So I tried to measure more realistic "reader crowding" when readers do
something while they're readers. Basically, I simply added Sleep(0); between
entering and leaving of the locks in *both* threads, and run it with 64
threads. The other settings were:
for my lock, RW_SPIN_READER set to 100
for your lock, both INNER_COUNT and OUTER_COUNT set to 100, g_MultiCPU to 1
a typical output is:
QueryPerformanceCounter = 556 clocks
GetTickCount = 9 clocks
Semaphore wait/signal() = 114 clocks
SetEvent() = 930 clocks
ResetEvent() = 705 clocks
Set/ResetEvent() = 1651 clocks
Sleep(0) = 792 clocks
Enter/LeaveCriticalSection = 81 clocks
Enter/LeaveMutex = 1973 clocks
RWLock:Start/EndRead = 286 clocks
rw_lock:Start/EndRead = 2032 clocks
RWLock:Start/EndWrite = 267 clocks
rw_lock:Start/EndWrite = 1858 clocks
RWLock:Start/EndRead = 270 clocks
rw_lock:second Start/EndRead = 292 clocks
rw_lock:multiple readers Start/EndRead = 1210 clocks Counter=1024000
RWLock: multiple readers Start/EndRead = 1274 clocks Counter=960000
where my lock (typically) performs [very] slightly better. Setting
g_MultiCPU to zero [which used to give the top performance to your lock in
the pathological case] immediately sent your lock back to ca 8000 clocks per
in/out. With greater sleep values, the in/out time of both lock would get
higher [because it's measured *with* sleeping], and the difference between
the locks would disappear completely [for instance, the same settings, with
Sleep(10) would give a very stable value of 56773 clocks, and g_MultiCPU
would have *no* effect on it all!].
So the conclusion is, in case of reader crowding my lock is marginally
better, in case of very tight [pathological] crowding it's significantly
better but an additional stabilization [Sleep(0) in RW_S_TRAN busy-waiting]
may be necessary.
As for a real reader/writer situation, the writer in/out and readers in/out
sequence is inherently slow because waiting on event or a semaphore is
unavoidable with either lock. The advantage of your lock is that it prevents
writer starvation [by starving readers]. To the defense of my lock :-),
since it supports timeouts, the excessive writer starvation can be made
visible to a monitor or a human administrator, and corrective actions can be
applied [in fact, this how it was done in my original project, where writing
was only possibly by a direct administrative intervention, so it was up to
the administrator to prevent writer starvation, and there were some means
for it].
I still want to remove the SetEvent()/ResetEvent() drain...

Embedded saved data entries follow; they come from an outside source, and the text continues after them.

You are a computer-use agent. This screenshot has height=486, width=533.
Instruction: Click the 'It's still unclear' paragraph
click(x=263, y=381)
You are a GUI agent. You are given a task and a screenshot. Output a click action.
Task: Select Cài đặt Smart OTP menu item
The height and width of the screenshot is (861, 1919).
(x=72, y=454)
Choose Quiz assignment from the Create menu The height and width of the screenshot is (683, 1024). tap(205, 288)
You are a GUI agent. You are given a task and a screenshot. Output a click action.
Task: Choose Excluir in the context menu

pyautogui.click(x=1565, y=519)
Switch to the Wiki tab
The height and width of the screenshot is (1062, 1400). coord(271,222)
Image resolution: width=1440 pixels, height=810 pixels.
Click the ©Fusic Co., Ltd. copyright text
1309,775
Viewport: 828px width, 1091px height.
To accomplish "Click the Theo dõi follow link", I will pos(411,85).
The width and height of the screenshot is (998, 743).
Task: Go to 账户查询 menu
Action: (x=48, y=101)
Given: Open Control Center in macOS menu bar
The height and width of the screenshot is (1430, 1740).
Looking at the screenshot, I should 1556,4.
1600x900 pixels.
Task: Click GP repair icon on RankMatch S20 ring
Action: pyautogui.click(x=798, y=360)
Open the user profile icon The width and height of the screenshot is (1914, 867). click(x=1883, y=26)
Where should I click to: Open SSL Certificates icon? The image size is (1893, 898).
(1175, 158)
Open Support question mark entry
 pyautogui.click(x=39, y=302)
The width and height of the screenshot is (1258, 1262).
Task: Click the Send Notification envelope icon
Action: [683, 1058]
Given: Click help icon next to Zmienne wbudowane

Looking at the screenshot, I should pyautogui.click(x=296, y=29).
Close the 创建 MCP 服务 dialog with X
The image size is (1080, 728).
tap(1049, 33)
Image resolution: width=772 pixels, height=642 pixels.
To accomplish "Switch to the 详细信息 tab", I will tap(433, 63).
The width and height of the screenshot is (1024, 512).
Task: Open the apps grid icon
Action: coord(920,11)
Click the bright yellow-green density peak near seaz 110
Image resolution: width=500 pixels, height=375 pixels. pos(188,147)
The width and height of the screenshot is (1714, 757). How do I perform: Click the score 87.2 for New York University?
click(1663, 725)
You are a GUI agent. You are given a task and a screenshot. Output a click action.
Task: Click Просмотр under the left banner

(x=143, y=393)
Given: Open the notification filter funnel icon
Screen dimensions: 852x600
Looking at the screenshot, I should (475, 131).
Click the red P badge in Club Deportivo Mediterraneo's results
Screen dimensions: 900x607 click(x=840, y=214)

Yes, calling Sleep(0) was never meant to be used on SMP - it is just
supposed to avoid burning up a full timeslice on non-SMP.
>
>Hmm, it looks like you serialize in/out scenarios a bit more than necessary
>:-)
I know - each entry to the monitor casues a thread-switch when there are
multiple readers competing for entry.
>
>BTW, these are the results with g_MultiCPU set to TRUE. When I first built
>it without touching the variable, your lock would routinely show
performance
>of more than 8200 clocks per in/out...
Are you saying that the last benchmark test (multiple readers) took 8200
clocks with g_MultiCPU=FALSE and 46665 with g_MultiCPU=TRUE ?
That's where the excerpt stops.